# Extrait du document
L’étymologie nous indique que la première partie, Champ correspond à Campus : lieu, endroit, terrain. Ensuite baudière avec le radical baud : bald racine germanique signifie courageux, hardi, joyeux. En fauconnerie le verbe baudir était employé pour inciter le faucon à fondre sur les hérons. On peut penser également à la proximité de la forêt de Blémars et à une autre chasse pour laquelle était utilisé un baud : chien courant de race, spécialement dressé à forcer les cerfs, aboyant pour les lever et faisant silence pour les rejoindre.

Mais plus que l’étymologie du nom, c’est l’histoire du domaine et des propriétaires qui s’y succédèrent dès le 16ème siècle, qui est intéressante car elle rejoint l’Histoire.

La Chambaudière est devenue, en 1977, la propriété des Carmélites, après leur départ de Blois.

Comme sur la butte des Capucins (rue Albert 1er à Blois), lieu de l’implantation, en 1625, des premières Carmélites à Blois. L’air est vif à la Chambaudière et c’est bien ” là où la vue est la plus belle, dominant la vallée éclairée par un ciel immense… “

Quelles sont les origines de la propriété ? Si l’on remonte dans le temps, nous n’allons pas au-delà de Juin 1557. A cette date l’on trouve trace d’un dénommé Jean Grillet ‘Sieur de la Chambaudière’ dans la paroisse Saint-Honoré de Blois : l’épouse de Jean Grillet, Antoinette Bezault, est la marraine. Le parrain est Pierre Roussignol, valet de garde-robe du roi, et il est fait mention de Christophe Grillet ” fils de Jehan “. Le baptisé est Pierre Boysgautier, fils de Jean de Boisg, Argentier du Cardinal de Chatillon et de Renée Grillet.

Les attestations concernant l’appellation de la propriété sont fréquentes au 17ème siècle, voici pour exemple :

Marthe de Bénigne (veuve depuis janvier 1629 de Pierre Demeulles, maître des comptes et contrôleur des domaines) qui est marraine, le 6 mars 1629 à Saint-Honoré, de Simon fils de Simon Chauvel, écuyer, ‘Sieur de la Pigeonnière’, assesseur au siège présidial et époux de Madeleine Demeulles.

# Consigne
D’après l’extrait sur la Chambaudière, pourquoi l’histoire du domaine et de ses propriétaires présente-t-elle davantage d’intérêt que l’étymologie de son nom ? Répondez en une à trois phrases.

# Lignes répertoriées
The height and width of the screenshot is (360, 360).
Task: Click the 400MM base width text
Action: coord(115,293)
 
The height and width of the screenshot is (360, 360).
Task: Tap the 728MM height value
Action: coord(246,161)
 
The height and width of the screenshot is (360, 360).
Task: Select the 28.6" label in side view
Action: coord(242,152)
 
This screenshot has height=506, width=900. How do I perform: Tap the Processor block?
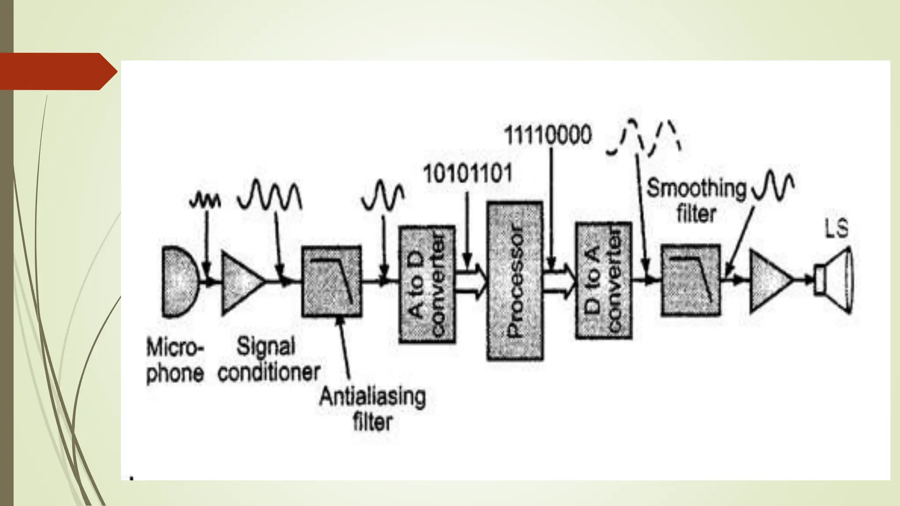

# Réponse
L’histoire du domaine et des propriétaires qui s’y succédèrent dès le 16ème siècle est jugée plus intéressante que l’étymologie du nom parce qu’elle rejoint l’Histoire.